*GOALS:*
1) Decide whether each of these statements agrees with the passage on Palestinian poverty and sanctions, answering yes or no and quoting the deciding words of the passage exactly: (a) The planned route of the separation fence measures 523 kilometers. (b) Christian Aid gives the United Nations poverty line as an income of £2.10 a day. (c) The U.S. House voted to ease sanctions on the PA.
2) Carry on the passage on Palestinian poverty and sanctions, starting after its final sentence.

While the U.S. White House and Congress laud the “creativity” and “boldness” of this “vision for peace,” that very structure of violence continues to spell dispossession and death for Palestinians in a most discriminatory manner (“‘Intifada Law’ has barred compensation to Palestinian victims almost entirely,” http://www.haaretz.com/hasen/spages/712153.html). Israeli colonization goes on unabated (“IDF authorizes expansion of four West Bank settlements,” http://www.haaretz.com/hasen/spages/718244.html). And construction of the “separation barrier” continues, with reports that “by the beginning of 2007, 486 kilometers of the separation fence will be completed…This constitutes 93 percent of the 523-kilometer fence route (which does not include some 300 kilometers that are awaiting legal rulings)” (“Defense officials: 93% of fence to be ready by Jan. '07,” http://www.haaretz.com/hasen/pages/ShArt.jhtml?itemNo=720323&contrassID=2&sub
ContrassID=1&sbSubContrassID=0).

As the U.S. gets “tough” on terrorism (“U.S. House votes to tighten PA sanctions,” http://www.haaretz.com/hasen/spages/719118.html), poverty and unemployment increases as a direct result and will only get worse (“UN report: 40% of Palestinians earn less than $2.10 a day,” Haaretz, 30 May 2006; http://www.haaretz.com/hasen/pages/ShArt.jhtml?itemNo=721117&contrassID=2&sub
ContrassID=1&sbSubContrassID=0).

Here in Bethlehem in particular, it is reported that over 70% of the population of now lives below the poverty line and unemployment has soared to more than 60%. “Once a prosperous middle class town, Bethlehem has been economically suffocated and the post-election sanctions have brought the local population to the brink of disaster. According to Christian Aid, in two years, almost three in four Palestinians (74 per cent) will be living below the United Nations poverty line of an income of £1.10 a day – worse than Afghanistan, Sierra Leone and Angola. Christian Aid has stated that ‘Palestinian society faces collapse’ if this situation continues” (“Open Bethlehem calls for end to EU sanctions as Bethlehem faces disaster,” http://www.openbethlehem.org/pages/content/index.asp?PageID=56).

*SOURCE DATA:*
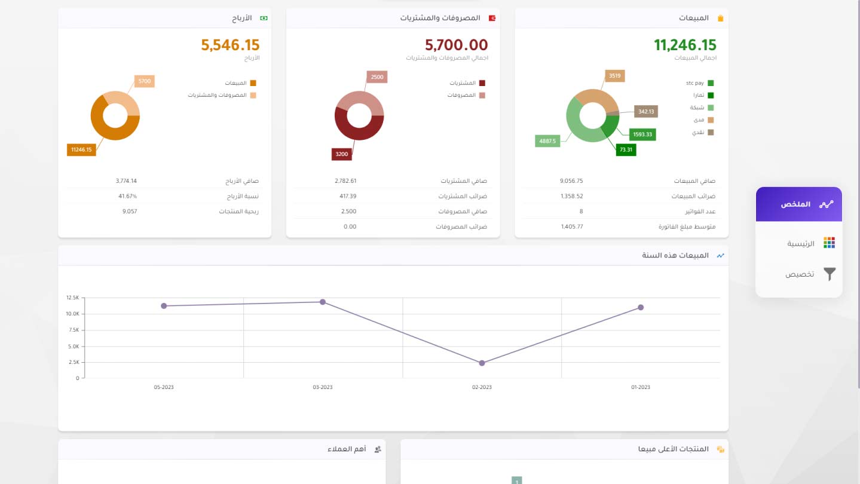Screen dimensions: 860x484
Task: Select the 03-2023 point on the line chart
Action: (323, 302)
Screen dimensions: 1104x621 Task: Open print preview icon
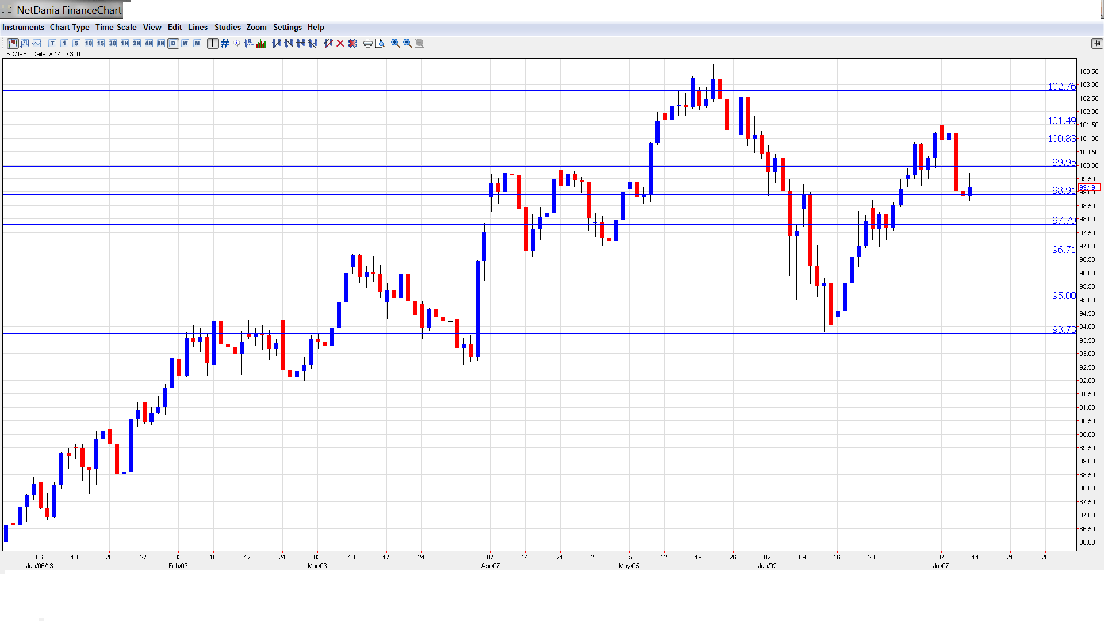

*TASK-BY-TASK ANSWERS:*
1)
(a) Yes: "This constitutes 93 percent of the 523-kilometer fence route"
(b) No: "the United Nations poverty line of an income of £1.10 a day"
(c) No: "U.S. House votes to tighten PA sanctions"

2)
For more on “convergence,” visit MCC partner the Stop the Wall Campaign at http://stopthewall.org/analysisandfeatures/1157.shtml and http://stopthewall.org/maps/1159.shtml or the Israeli Committee Against House Demolitions at http://electronicintifada.net/v2/article4750.shtml.

Nakba and Independence

For most Israeli Jews, May 3rd this year was celebrated as Independence Day—remembering the 1948 war as a heroic story of freedom, liberty, and success in overcoming great difficulties. But for Palestinians, that same event (remembered on May 15) is known as the Nakba, an Arabic word meaning “catastrophe,” referring to the massive dispossession of the majority of the Palestinian people during the period of 1947 to 1949. Between 750,000 to 900,000 Palestinians became refugees, either having been expelled by the Israeli army or having fled for their lives during the fighting. Meanwhile, Israeli military forces destroyed over 500 Palestinian villages.

On Israeli Independence Day, MCC Israeli partner the Zochrot Association (http://www.nakbainhebrew.org/) organized a visit to the destroyed Palestinian village of Miske in solidarity with its displaced residents. In Miske, signs were posted by both Israeli Jews and Palestinians at the village center, the mosque, and the school (learn more at http://www.zochrot.org/index.php?id=414). After this, Zochrot proceeded to take part in the 9th annual Procession of Return organized by ADRID, the Association for the Defense of the Rights of Internally Displaced Palestinians. This year the procession was to the village of Umm a-Zinat. Signs were posted to designate the village school, the cemetery, and the entryway to the village (http://www.zochrot.org/index.php?id=417).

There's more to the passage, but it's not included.